そこには、アキトがジュースを飲みながら立っていた。


「吉永くん!!」


「あ、アキトで良いで。俺もハルちゃんって呼ぶし。それより、暗い顔してどないしたん?」



「あ…えっとー…。」


ハルは悩んだ。
この前のテストで満点だったアキトに、同じテストで追試になったことを話していいのか。

きっと馬鹿にされるか、哀れみの目で見られる…。
やっぱり止めとこう。

「ううん、何でもな…」
「追試?」


しまった!!机の上に課題を広げてたんだった!!!


ハルは開き直ることにした。


「そうやねん。

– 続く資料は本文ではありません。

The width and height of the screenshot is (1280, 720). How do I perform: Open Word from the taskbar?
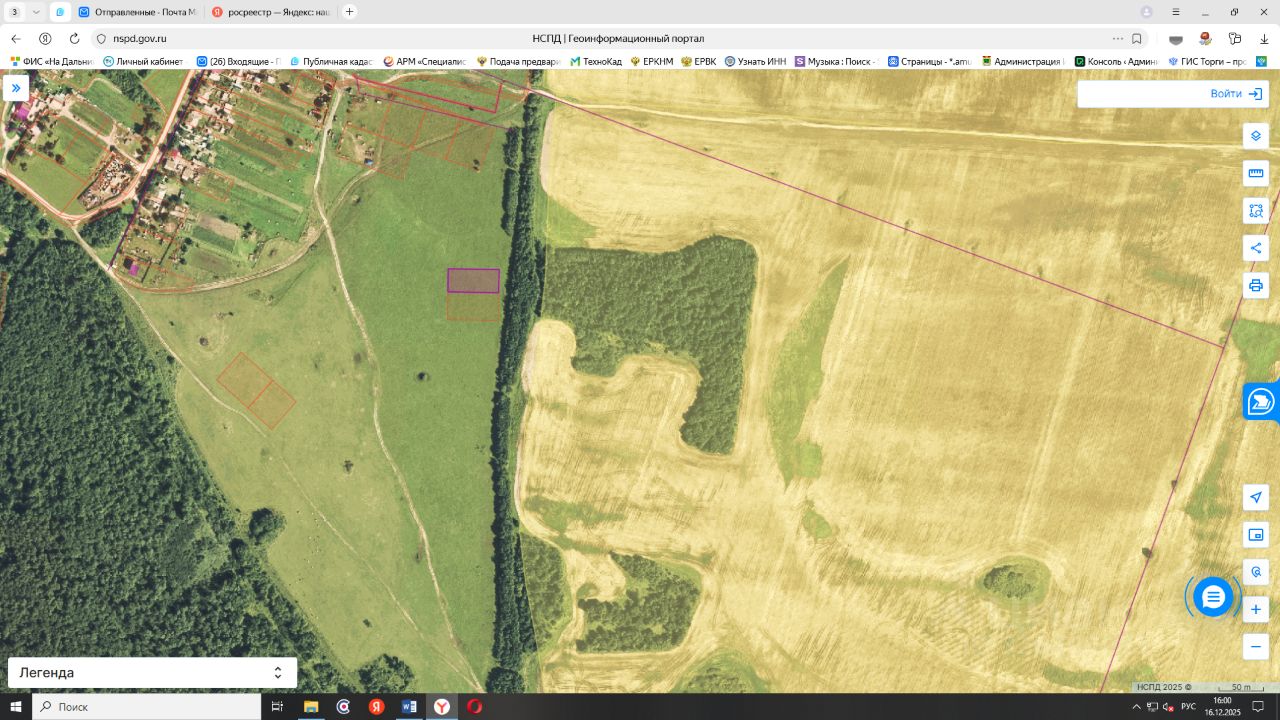point(409,707)
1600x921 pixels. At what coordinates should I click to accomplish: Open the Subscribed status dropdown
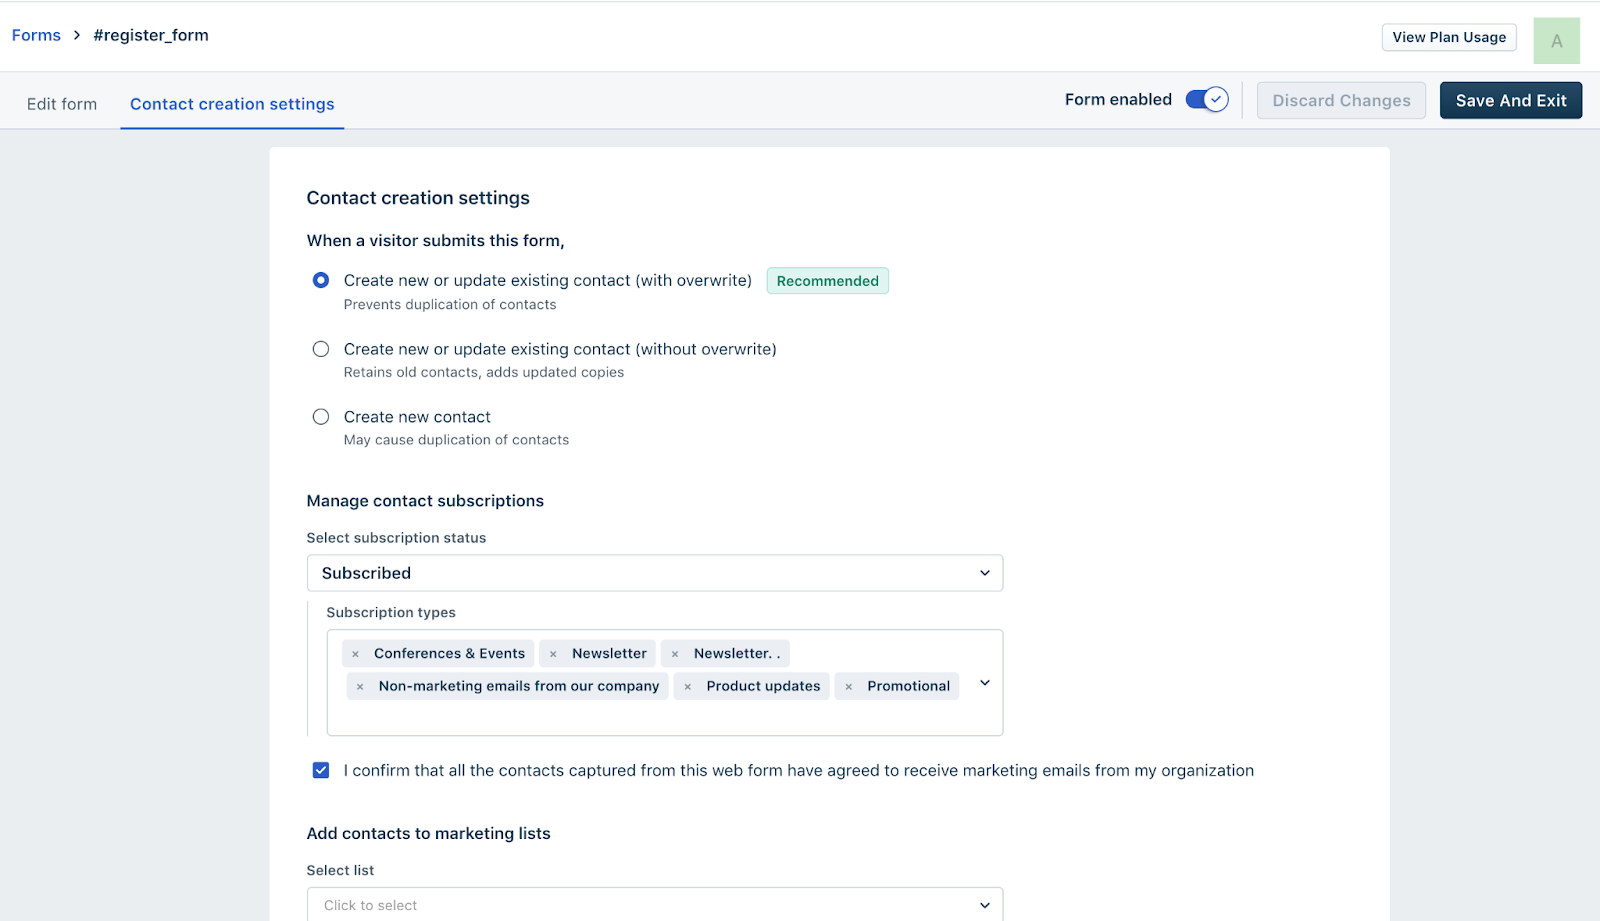pyautogui.click(x=654, y=573)
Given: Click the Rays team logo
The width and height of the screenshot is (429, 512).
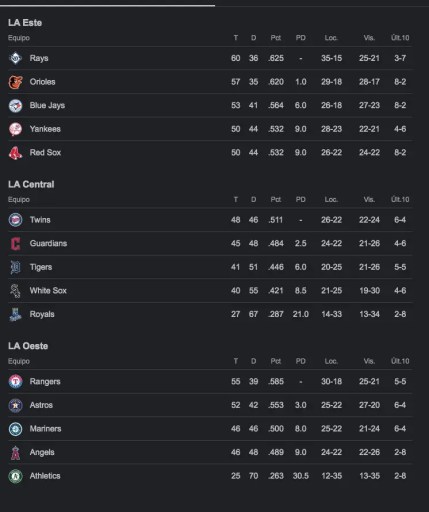Looking at the screenshot, I should point(15,58).
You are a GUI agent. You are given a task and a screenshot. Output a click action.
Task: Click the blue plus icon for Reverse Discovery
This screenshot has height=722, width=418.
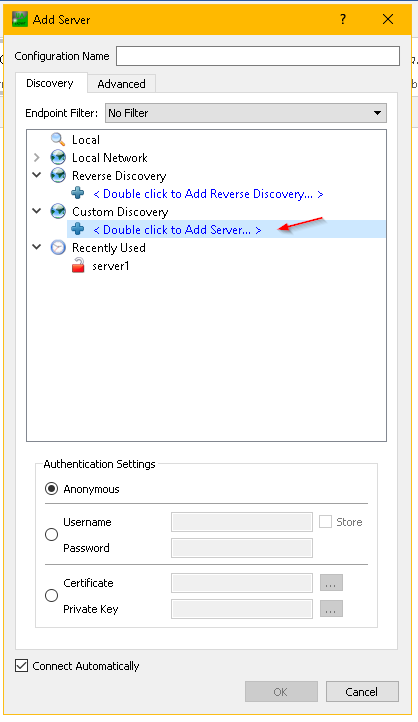tap(78, 193)
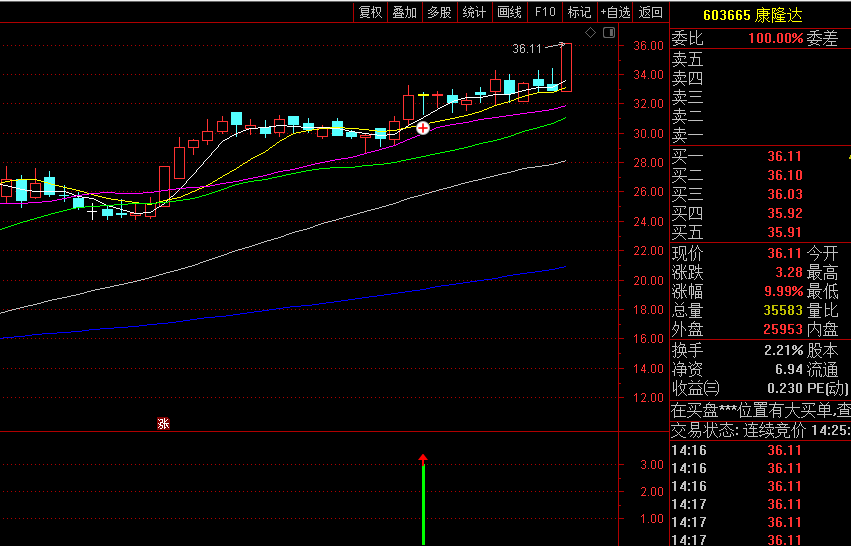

昨日この前やった学力判定テストで基準点足りなくて、来週追試やるから、それまでに課題を終わらせるように言われてんけど、その課題が難しくてさぁ。そもそも、今年のK大の一般入試の合格最低点はうちの点数だったらしいしさぁ。ほんま頭ついていけないわぁ。」

笑いながら話すハルを見て、アキトは口を開いた。


「悔しくないん?」
「え?」

「このままで良いん!?ハルちゃんがこの大学に入ったのは紛れもない事実なんやから、そんな言い訳はこれから通じひんで!!」

ハルはビックリして何も言えなかった。